Julie ran out into the hall, aiming for the front door. She stole a look back to see if the man was following. She caught her foot on the edge of the turned-up rug. Julie tripped, and her head hit a side table with a sickening crunch. She slumped to the floor.

 

The Russian walked into the hall and surveyed the scene in front of him. He took a phone out of his pocket and dialled. He spoke in a low snarl for a few minutes and then hung up. He slipped the phone back into his pocket.

 

He crouched down and looked closely at her face. Blood was dribbling out the corner of her mouth. She must have bitten her tongue on the way down. Was she breathing? He couldn’t tell, and he wasn’t going anywhere near her face to find out. He couldn’t take that chance. He knew of people living through worse injuries and if he could get away with not being here, then all the better for him.

 

He had to make sure, somehow. He assessed the situation and decided on the best solution. He rocked back onto his haunches and placed his hands either side of Julie’s body. He carefully knelt on her back until all his weight was on her. He stayed there for a couple of minutes until he could be certain she was dead. Then the Russian stood up and made his way back to the study.

 

He looked around the room, admiring its grandeur. This guy certainly knew how to spend his money. He smiled to himself at the irony of that thought. He looked at the photos on the desk.

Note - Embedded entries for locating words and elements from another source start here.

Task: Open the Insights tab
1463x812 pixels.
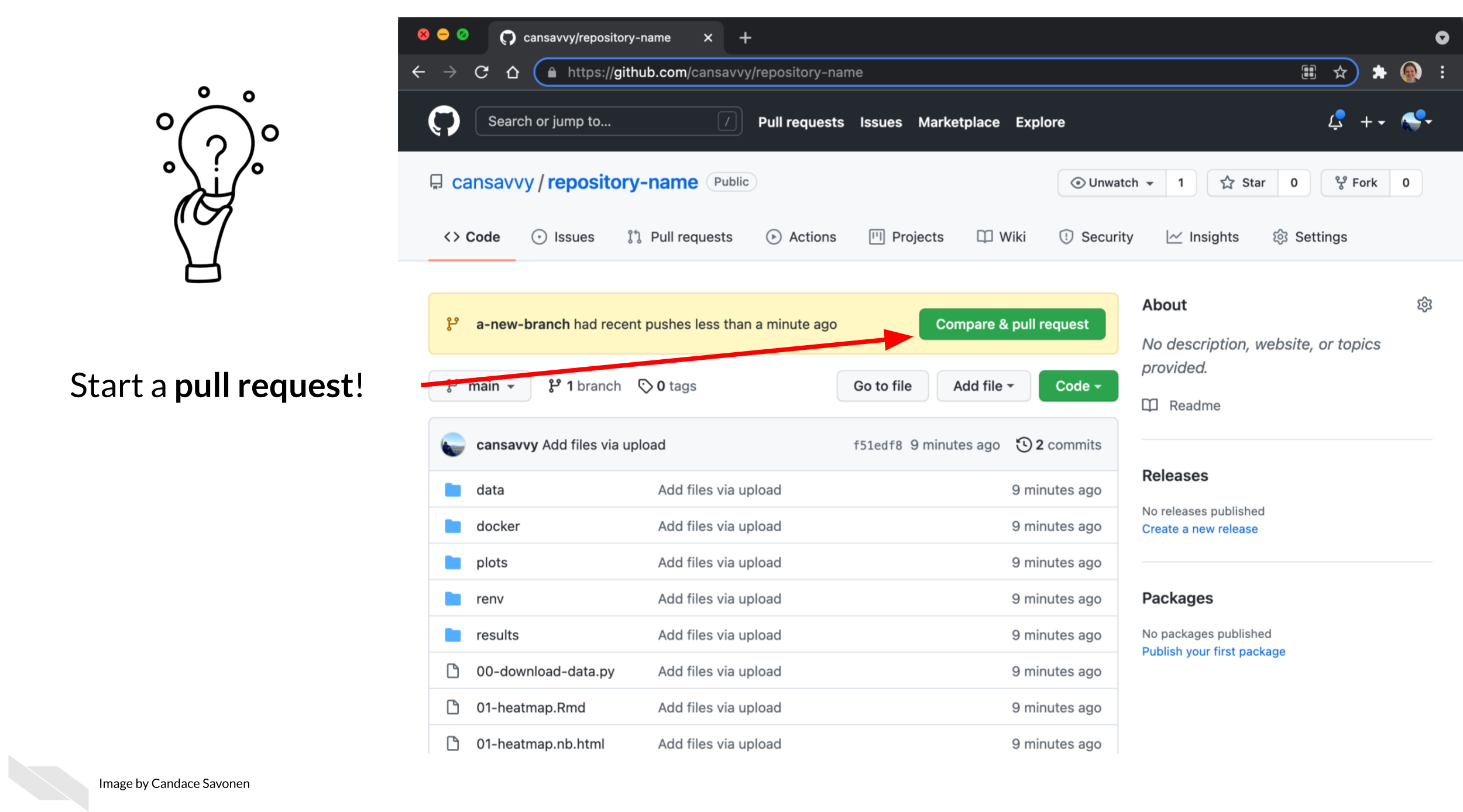Action: click(x=1203, y=237)
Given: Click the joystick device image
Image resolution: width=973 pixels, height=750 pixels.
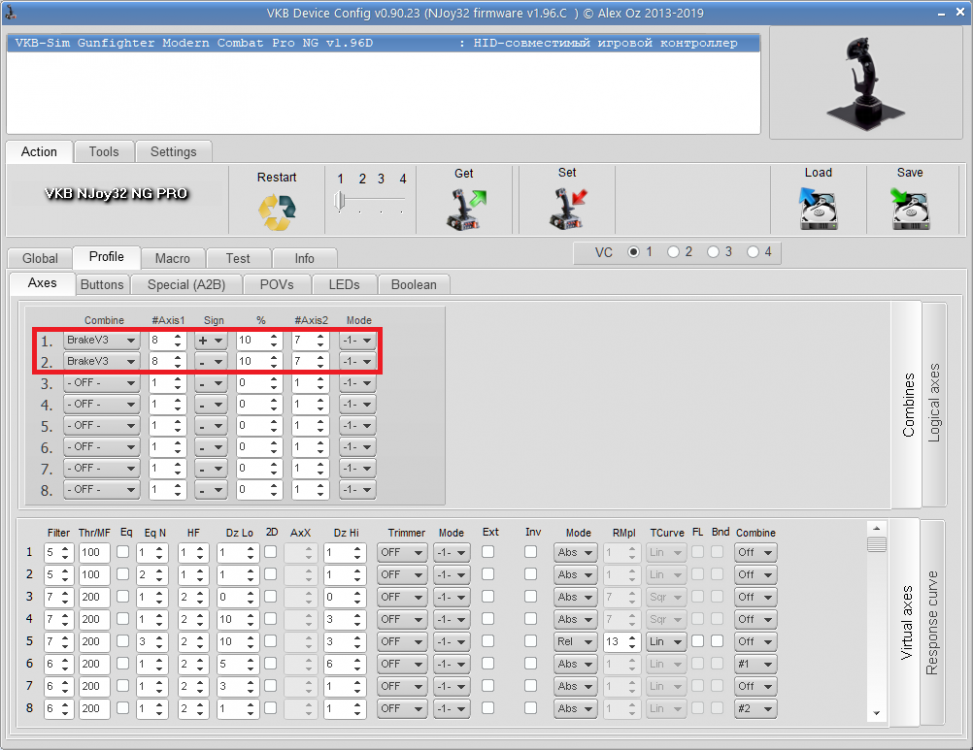Looking at the screenshot, I should pyautogui.click(x=865, y=83).
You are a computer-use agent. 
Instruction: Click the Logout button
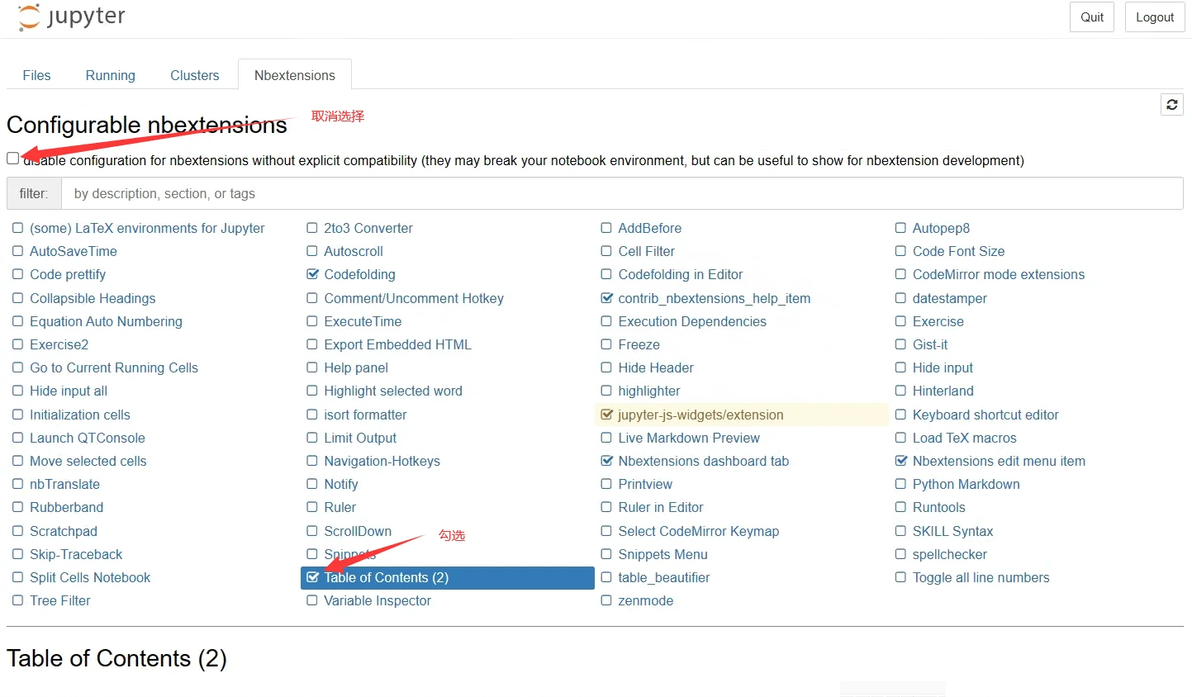click(1154, 17)
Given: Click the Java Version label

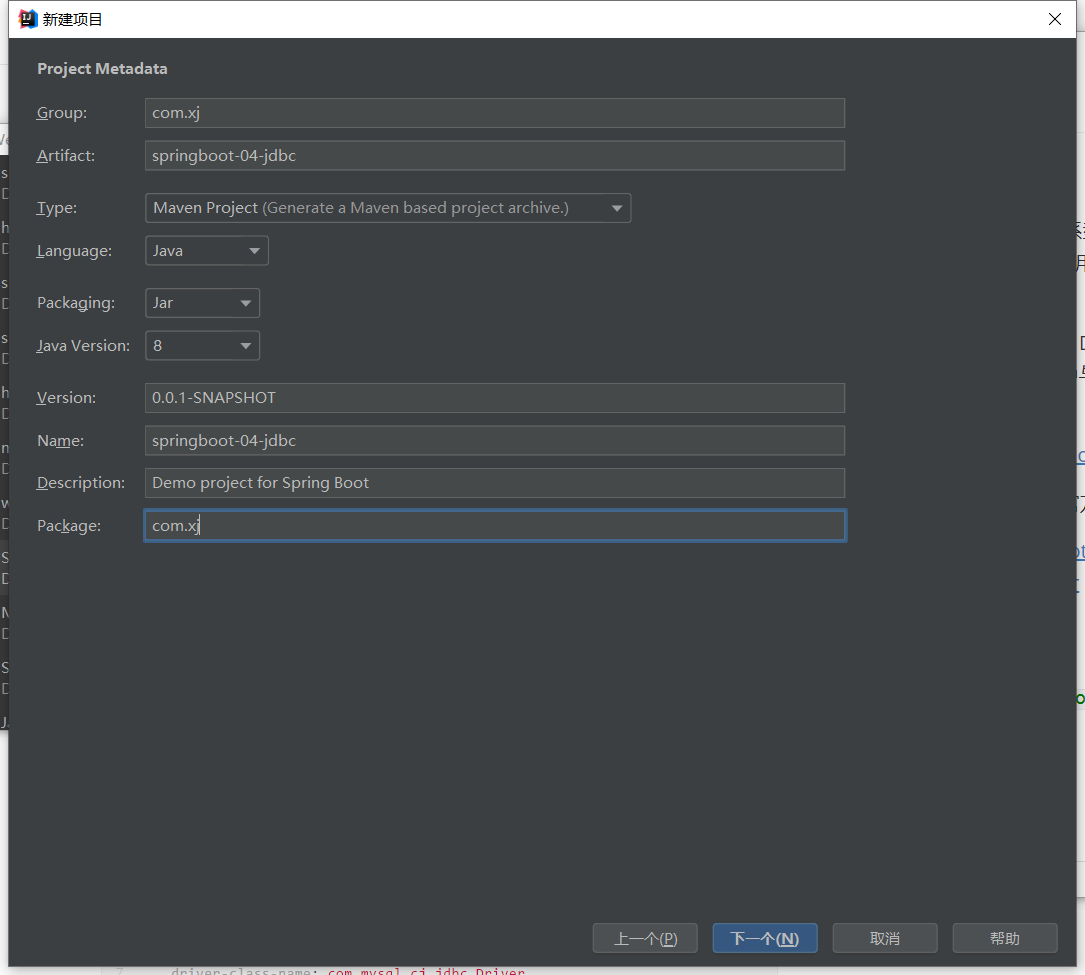Looking at the screenshot, I should tap(83, 346).
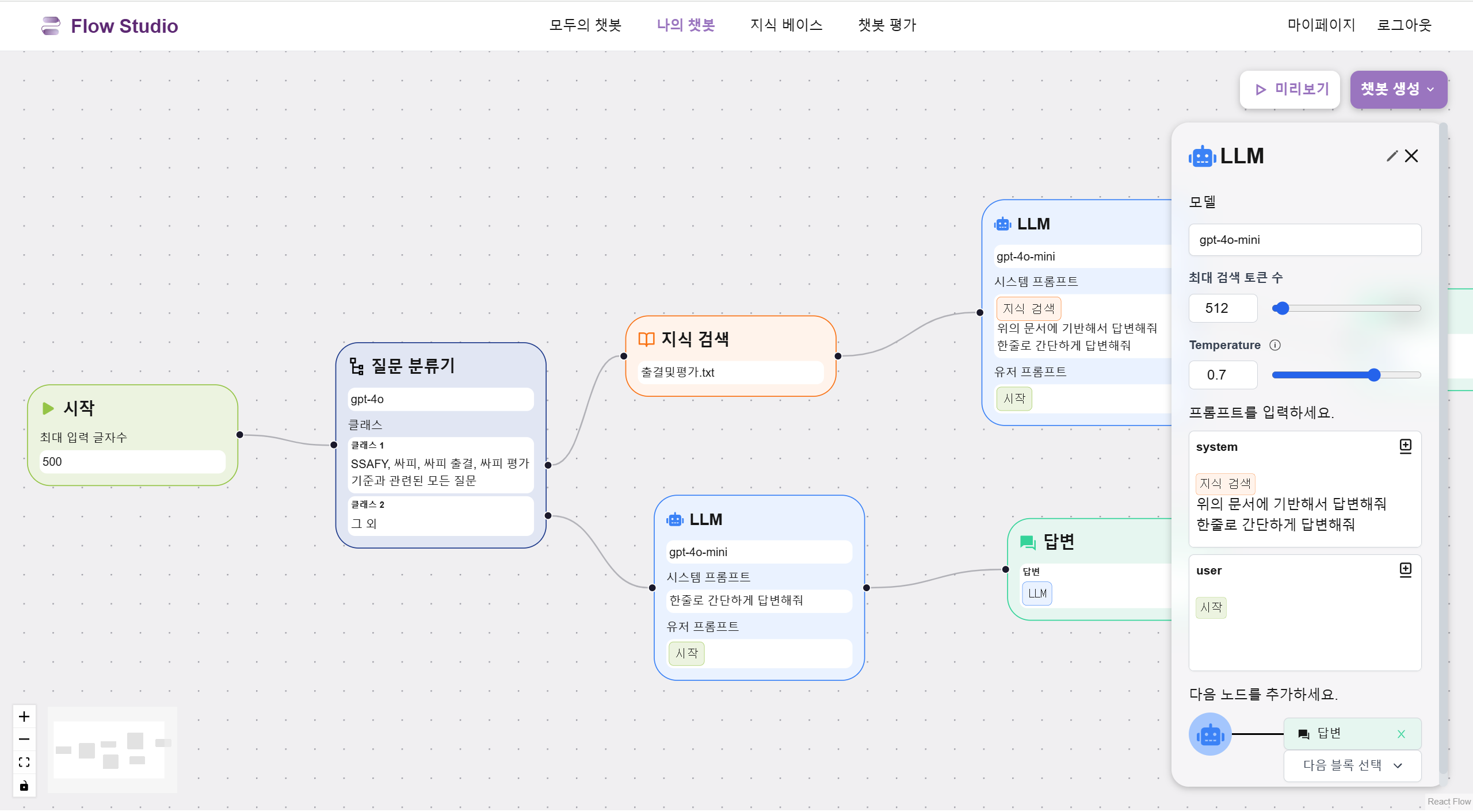
Task: Open the gpt-4o-mini model field
Action: (1304, 240)
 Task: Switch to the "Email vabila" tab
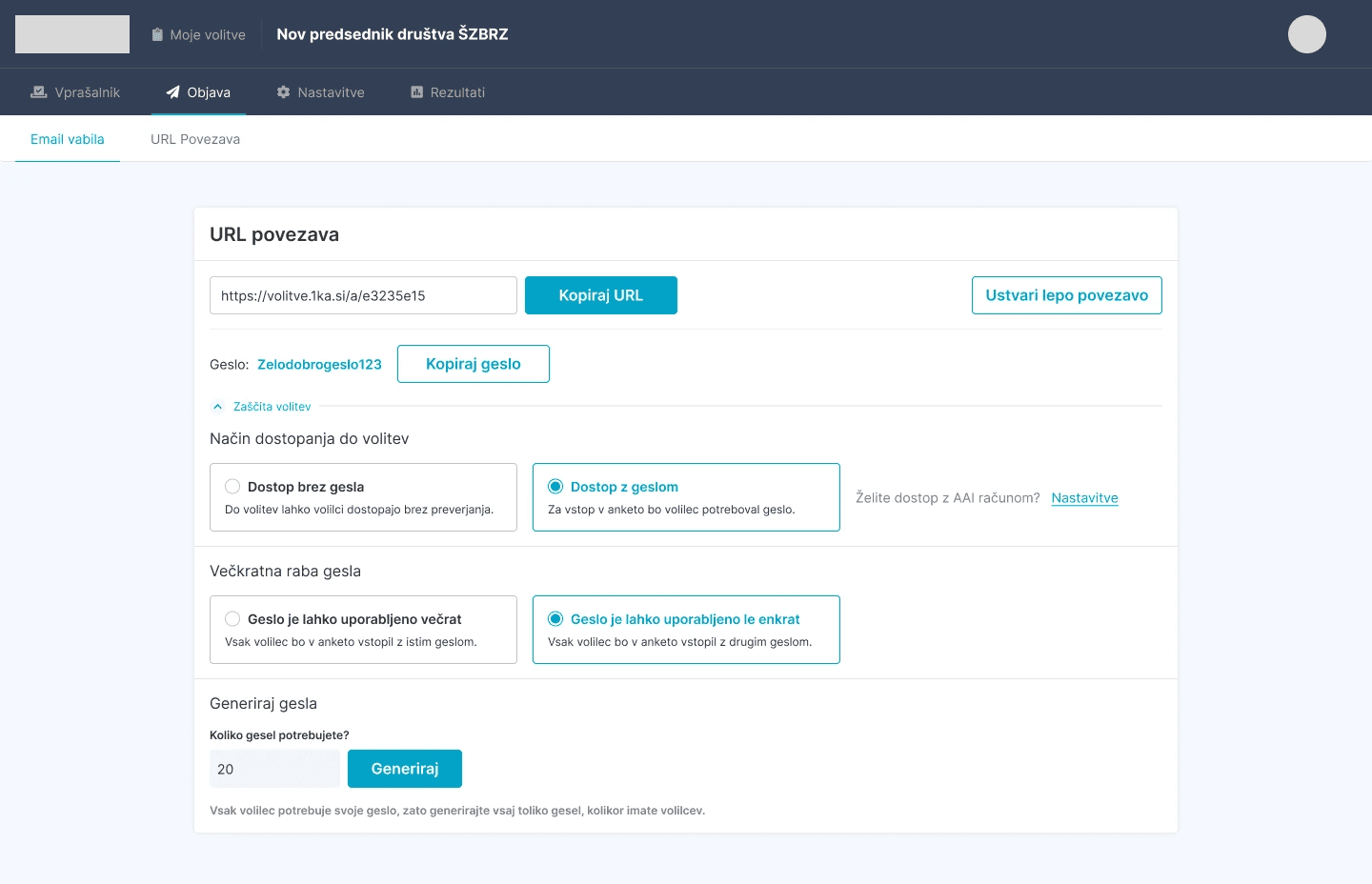tap(68, 138)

There was one of Mr Carson shaking hands with some important looking man, and a smaller one of him and his family. The girl was cute, shame she’d have to grow up without a mother. He tried the drawers. Locked. Hardly a surprise, considering Mr Carson’s secrets. He decided there was nothing else to see here and made his way to the door.

 

He stopped in the doorway and turned around. He unplugged the Hoover and carried it into the hall. He lay it on the floor next to Mrs Carson’s body and trailed the cord to the nearest plug socket. He turned the socket on and dropped the plug on the floor. As he made his way past the body he looped the cord once around Mrs Carson’s ankle. He smiled at his genius.

 

The Russian walked through the extravagant dining room and into the kitchen, selecting an apple from the fruit bowl on his way. He paused at the back door and made one last check to make sure everything was in order. He took a bite of the apple, and left.